▸ **Work to complete**
Pull out every one of the items below and copy each line unchanged, word for word.
--- begin Records provided ---
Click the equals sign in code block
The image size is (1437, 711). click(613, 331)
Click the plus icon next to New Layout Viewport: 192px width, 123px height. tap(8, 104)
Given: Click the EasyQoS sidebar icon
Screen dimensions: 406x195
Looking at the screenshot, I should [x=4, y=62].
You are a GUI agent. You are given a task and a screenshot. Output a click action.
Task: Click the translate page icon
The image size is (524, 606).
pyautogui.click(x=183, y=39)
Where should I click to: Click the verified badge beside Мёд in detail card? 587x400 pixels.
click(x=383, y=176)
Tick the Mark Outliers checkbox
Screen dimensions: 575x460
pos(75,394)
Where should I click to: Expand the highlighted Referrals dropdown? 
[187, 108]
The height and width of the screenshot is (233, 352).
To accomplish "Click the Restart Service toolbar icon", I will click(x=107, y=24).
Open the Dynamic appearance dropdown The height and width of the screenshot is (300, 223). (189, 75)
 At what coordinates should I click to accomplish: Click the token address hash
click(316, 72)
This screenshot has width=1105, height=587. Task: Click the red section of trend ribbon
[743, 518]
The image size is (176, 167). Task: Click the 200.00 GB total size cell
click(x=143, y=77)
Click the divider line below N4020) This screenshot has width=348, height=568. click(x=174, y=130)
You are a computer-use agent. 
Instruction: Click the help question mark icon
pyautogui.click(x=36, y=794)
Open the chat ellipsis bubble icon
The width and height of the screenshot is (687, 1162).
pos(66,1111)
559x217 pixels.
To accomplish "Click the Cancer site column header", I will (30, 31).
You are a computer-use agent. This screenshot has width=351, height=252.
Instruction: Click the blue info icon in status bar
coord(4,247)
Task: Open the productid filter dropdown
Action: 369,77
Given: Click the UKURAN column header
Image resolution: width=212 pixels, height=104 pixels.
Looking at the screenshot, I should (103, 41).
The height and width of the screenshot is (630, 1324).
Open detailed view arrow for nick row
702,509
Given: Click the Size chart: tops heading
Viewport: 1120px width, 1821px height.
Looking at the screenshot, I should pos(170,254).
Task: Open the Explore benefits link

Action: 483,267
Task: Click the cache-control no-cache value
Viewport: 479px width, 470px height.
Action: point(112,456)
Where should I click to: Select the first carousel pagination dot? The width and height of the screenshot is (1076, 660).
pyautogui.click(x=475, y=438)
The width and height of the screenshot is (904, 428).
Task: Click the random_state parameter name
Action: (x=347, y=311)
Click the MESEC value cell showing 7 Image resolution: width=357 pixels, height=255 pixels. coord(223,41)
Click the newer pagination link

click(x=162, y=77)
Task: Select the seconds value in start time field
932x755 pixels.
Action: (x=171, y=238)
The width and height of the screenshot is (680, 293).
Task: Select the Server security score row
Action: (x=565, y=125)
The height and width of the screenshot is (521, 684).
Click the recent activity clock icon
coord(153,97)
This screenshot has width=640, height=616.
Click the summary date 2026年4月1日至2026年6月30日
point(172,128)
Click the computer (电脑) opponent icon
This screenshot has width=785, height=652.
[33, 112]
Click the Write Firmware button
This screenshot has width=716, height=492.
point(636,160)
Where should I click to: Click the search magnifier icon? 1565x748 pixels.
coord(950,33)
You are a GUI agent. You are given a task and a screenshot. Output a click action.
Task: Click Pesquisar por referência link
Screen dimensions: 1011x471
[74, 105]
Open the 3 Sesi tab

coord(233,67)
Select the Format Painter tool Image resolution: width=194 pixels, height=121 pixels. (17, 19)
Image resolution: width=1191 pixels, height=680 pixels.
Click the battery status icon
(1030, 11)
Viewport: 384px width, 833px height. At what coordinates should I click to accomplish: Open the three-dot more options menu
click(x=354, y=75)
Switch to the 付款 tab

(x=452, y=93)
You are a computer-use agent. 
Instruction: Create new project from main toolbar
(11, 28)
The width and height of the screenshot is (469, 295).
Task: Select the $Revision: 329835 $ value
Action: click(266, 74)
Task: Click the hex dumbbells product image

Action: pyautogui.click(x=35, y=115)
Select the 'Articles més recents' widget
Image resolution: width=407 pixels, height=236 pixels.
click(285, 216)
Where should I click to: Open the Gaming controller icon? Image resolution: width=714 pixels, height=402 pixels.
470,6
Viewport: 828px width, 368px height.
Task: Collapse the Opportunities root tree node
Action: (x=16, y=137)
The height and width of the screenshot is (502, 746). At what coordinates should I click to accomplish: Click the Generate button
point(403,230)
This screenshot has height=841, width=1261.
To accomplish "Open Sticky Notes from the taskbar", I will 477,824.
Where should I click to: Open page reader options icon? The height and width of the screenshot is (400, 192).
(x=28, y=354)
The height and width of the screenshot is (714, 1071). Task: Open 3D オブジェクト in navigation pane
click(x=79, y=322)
--- end Records provided ---
▸ **Answer to the exercise**
Click the equals sign in code block
The image size is (1437, 711). click(613, 331)
Click the plus icon next to New Layout Viewport: 192px width, 123px height. tap(8, 104)
Given: Click the EasyQoS sidebar icon
Screen dimensions: 406x195
Looking at the screenshot, I should [x=4, y=62].
You are a GUI agent. You are given a task and a screenshot. Output a click action.
Task: Click the translate page icon
The image size is (524, 606).
pyautogui.click(x=183, y=39)
Where should I click to: Click the verified badge beside Мёд in detail card? 587x400 pixels.
click(x=383, y=176)
Tick the Mark Outliers checkbox
Screen dimensions: 575x460
pos(75,394)
Where should I click to: Expand the highlighted Referrals dropdown? 
[187, 108]
The height and width of the screenshot is (233, 352).
To accomplish "Click the Restart Service toolbar icon", I will click(x=107, y=24).
Open the Dynamic appearance dropdown The height and width of the screenshot is (300, 223). (189, 75)
 At what coordinates should I click to accomplish: Click the token address hash
click(316, 72)
This screenshot has width=1105, height=587. Task: Click the red section of trend ribbon
[743, 518]
The image size is (176, 167). Task: Click the 200.00 GB total size cell
click(x=143, y=77)
Click the divider line below N4020) This screenshot has width=348, height=568. click(x=174, y=130)
You are a computer-use agent. 
Instruction: Click the help question mark icon
pyautogui.click(x=36, y=794)
Open the chat ellipsis bubble icon
The width and height of the screenshot is (687, 1162).
pos(66,1111)
559x217 pixels.
To accomplish "Click the Cancer site column header", I will (30, 31).
You are a computer-use agent. This screenshot has width=351, height=252.
Instruction: Click the blue info icon in status bar
coord(4,247)
Task: Open the productid filter dropdown
Action: 369,77
Given: Click the UKURAN column header
Image resolution: width=212 pixels, height=104 pixels.
Looking at the screenshot, I should (103, 41).
The height and width of the screenshot is (630, 1324).
Open detailed view arrow for nick row
702,509
Given: Click the Size chart: tops heading
Viewport: 1120px width, 1821px height.
Looking at the screenshot, I should pos(170,254).
Task: Open the Explore benefits link

Action: 483,267
Task: Click the cache-control no-cache value
Viewport: 479px width, 470px height.
Action: point(112,456)
Where should I click to: Select the first carousel pagination dot? The width and height of the screenshot is (1076, 660).
pyautogui.click(x=475, y=438)
The width and height of the screenshot is (904, 428).
Task: Click the random_state parameter name
Action: (x=347, y=311)
Click the MESEC value cell showing 7 Image resolution: width=357 pixels, height=255 pixels. coord(223,41)
Click the newer pagination link

click(x=162, y=77)
Task: Select the seconds value in start time field
932x755 pixels.
Action: (x=171, y=238)
The width and height of the screenshot is (680, 293).
Task: Select the Server security score row
Action: (x=565, y=125)
The height and width of the screenshot is (521, 684).
Click the recent activity clock icon
coord(153,97)
This screenshot has width=640, height=616.
Click the summary date 2026年4月1日至2026年6月30日
point(172,128)
Click the computer (电脑) opponent icon
This screenshot has width=785, height=652.
[33, 112]
Click the Write Firmware button
This screenshot has width=716, height=492.
point(636,160)
Where should I click to: Click the search magnifier icon? 1565x748 pixels.
coord(950,33)
You are a GUI agent. You are given a task and a screenshot. Output a click action.
Task: Click Pesquisar por referência link
Screen dimensions: 1011x471
[74, 105]
Open the 3 Sesi tab

coord(233,67)
Select the Format Painter tool Image resolution: width=194 pixels, height=121 pixels. (17, 19)
Image resolution: width=1191 pixels, height=680 pixels.
Click the battery status icon
(1030, 11)
Viewport: 384px width, 833px height. At what coordinates should I click to accomplish: Open the three-dot more options menu
click(x=354, y=75)
Switch to the 付款 tab

(x=452, y=93)
You are a computer-use agent. 
Instruction: Create new project from main toolbar
(11, 28)
The width and height of the screenshot is (469, 295).
Task: Select the $Revision: 329835 $ value
Action: click(266, 74)
Task: Click the hex dumbbells product image

Action: pyautogui.click(x=35, y=115)
Select the 'Articles més recents' widget
Image resolution: width=407 pixels, height=236 pixels.
click(285, 216)
Where should I click to: Open the Gaming controller icon? Image resolution: width=714 pixels, height=402 pixels.
470,6
Viewport: 828px width, 368px height.
Task: Collapse the Opportunities root tree node
Action: (x=16, y=137)
The height and width of the screenshot is (502, 746). At what coordinates should I click to accomplish: Click the Generate button
point(403,230)
This screenshot has height=841, width=1261.
To accomplish "Open Sticky Notes from the taskbar", I will 477,824.
Where should I click to: Open page reader options icon? The height and width of the screenshot is (400, 192).
(x=28, y=354)
The height and width of the screenshot is (714, 1071). Task: Open 3D オブジェクト in navigation pane
click(x=79, y=322)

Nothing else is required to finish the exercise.